VBA : save a file with UTF-8 without BOM
Solution 1:
In the best of all possible worlds the Related list would contain a reference to this question which I found as the first hit for "vbscript adodb.stream bom vbscript site:stackoverflow.com".
Based on the second strategy from boost's answer:
Option Explicit
Const adSaveCreateNotExist = 1
Const adSaveCreateOverWrite = 2
Const adTypeBinary = 1
Const adTypeText = 2
Dim objStreamUTF8 : Set objStreamUTF8 = CreateObject("ADODB.Stream")
Dim objStreamUTF8NoBOM : Set objStreamUTF8NoBOM = CreateObject("ADODB.Stream")
With objStreamUTF8
.Charset = "UTF-8"
.Open
.WriteText "aÃö"
.Position = 0
.SaveToFile "toto.php", adSaveCreateOverWrite
.Type = adTypeText
.Position = 3
End With
With objStreamUTF8NoBOM
.Type = adTypeBinary
.Open
objStreamUTF8.CopyTo objStreamUTF8NoBOM
.SaveToFile "toto-nobom.php", adSaveCreateOverWrite
End With
objStreamUTF8.Close
objStreamUTF8NoBOM.Close
Evidence:
chcp
Active code page: 65001
dir
...
15.07.2015 18:48 5 toto-nobom.php
15.07.2015 18:48 8 toto.php
type toto-nobom.php
aÃö
Solution 2:
I knew that the Scripting File System Object's stream inserted a Byte Order Mark, but I haven't seen that with the ADODB Stream.
Or at least, not yet: I rarely use the ADODB stream object...
But I do remember putting this remark into some code a few years ago:
' **** WHY THIS IS COMMENTED OUT **** **** **** **** **** **** **** ****
'
' Microsoft ODBC and OLEDB database drivers cannot read the field names from
' the header when a unicode byte order mark (&HFF & &HFE) is inserted at the
' start of the text by Scripting.FileSystemObject 'Write' methods.
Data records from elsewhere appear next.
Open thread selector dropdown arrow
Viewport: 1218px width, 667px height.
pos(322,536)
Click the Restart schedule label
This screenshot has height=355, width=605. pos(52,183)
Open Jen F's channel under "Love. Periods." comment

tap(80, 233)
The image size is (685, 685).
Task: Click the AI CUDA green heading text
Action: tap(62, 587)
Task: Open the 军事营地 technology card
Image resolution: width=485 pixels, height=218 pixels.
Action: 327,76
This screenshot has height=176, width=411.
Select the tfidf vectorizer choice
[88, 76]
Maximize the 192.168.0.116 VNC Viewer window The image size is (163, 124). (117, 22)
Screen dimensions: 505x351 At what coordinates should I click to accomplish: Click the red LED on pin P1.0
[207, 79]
Trying to
' work around this by writing byte arrays will fail; FSO 'Write' detects the
' string encoding automatically, and won't let you hack around it by writing
' the header as UTF-8 (or 'Narrow' string) and appending the rest as unicode
'
' (Yes, I tried some revolting hacks to get around it: don't *ever* do that)
'
' **** **** **** **** **** **** **** **** **** **** **** **** **** **** ****
'
' With FSO.OpenTextFile(FilePath, ForWriting, True, TristateTrue)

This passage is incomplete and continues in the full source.